Extend the comment thread on climate data past its final sentence.

> **Document excerpt**:
━━━━
The more I hear from climate "skeptics" the more the arguments feel similar to those of the evolution skeptics.
"The facts speak for themselves; there is no need for anyone to manipulate them." Why would there be a cover-up in the first place? Much is reported in the news about it, who or why would you cover up data on Global warming? My opinion is that there is a cover-up because there is something to cover-up. It exists, "it" is the true cause of the Global warming, something that has been covered up since NASA discovered a rogue planet heading for our solar system in 1983. Don't give me no crap on this, it's documented in the Washington Post. Crow.
Science was the first instance of open source. If someone else can't freely check your data and replicate your experiments you've got nothing. The raw data and source code for the climate models should have been available from day one. The fact that they weren't and that large quantities of data were "lost" throws the conclusions into serious question.
[Insert pithy quote here]
Translating Freely:
We cooked the data to show what we wanted it to show, then erased the originals to ensure that our version of the truth is the only version.
━━━━
(Entries on where items appear)

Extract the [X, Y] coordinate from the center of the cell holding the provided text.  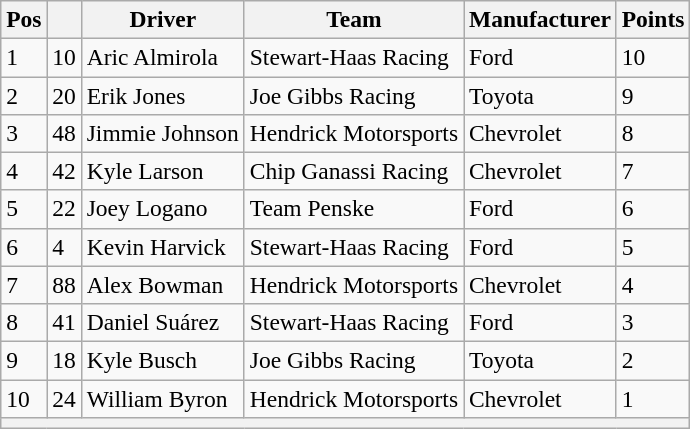
Daniel Suárez [162, 322]
Kyle Larson [162, 171]
48 [64, 133]
Team [354, 19]
Alex Bowman [162, 285]
Manufacturer [540, 19]
Points [653, 19]
20 [64, 95]
18 [64, 360]
Erik Jones [162, 95]
Team Penske [354, 209]
Chip Ganassi Racing [354, 171]
Driver [162, 19]
22 [64, 209]
42 [64, 171]
William Byron [162, 398]
Jimmie Johnson [162, 133]
Pos [24, 19]
Joey Logano [162, 209]
Kevin Harvick [162, 247]
41 [64, 322]
24 [64, 398]
88 [64, 285]
Aric Almirola [162, 57]
Kyle Busch [162, 360]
━━━━
> **Response to the task**:
Those guys really took the lessons from the Ministry of Truth to heart. Way to inspire confidence guys. Way to convince the non-scientific public that there is a reason to quietly submit to a carbon version of a water command empire.
Why is Mr Jones still employed?
The Holy Religion of Obama Worship must not allow dissent. All heretics and apostates must answer to the Lord High Obama and his Czar Chamber. All data that does not fit the predetermined conclusion must be destroyed.
What would be the point of releasing the raw data to the general public? Seriously, why bother? I know that I don't have the skills or expertise to analyse it effectively and come up with any conclusions that have *any* scientific merit. Surely the people who know how to analyse/process this data and draw meaningful conclusions already have access to it.
In the 80's they were getting us all apeshit over a hole in the ozone layer.
In the 70's it was the coming Ice Age.
Each iteration has allowed these Bilderberger manipulators opportunity and experience to refine their forays against reality.
NOAA data is fudged and tampered now:
http://www.climate-skeptic.com/2009/11/yet-more-stuff-we-always-suspected-but-its-nice-to-have-proof.html
"Speaking the Truth in times of universal deceit is a revolutionary act." -- George Orwell
You might be correct, except that the US is more responsible than China and the UK/Japan are hardly innocent either.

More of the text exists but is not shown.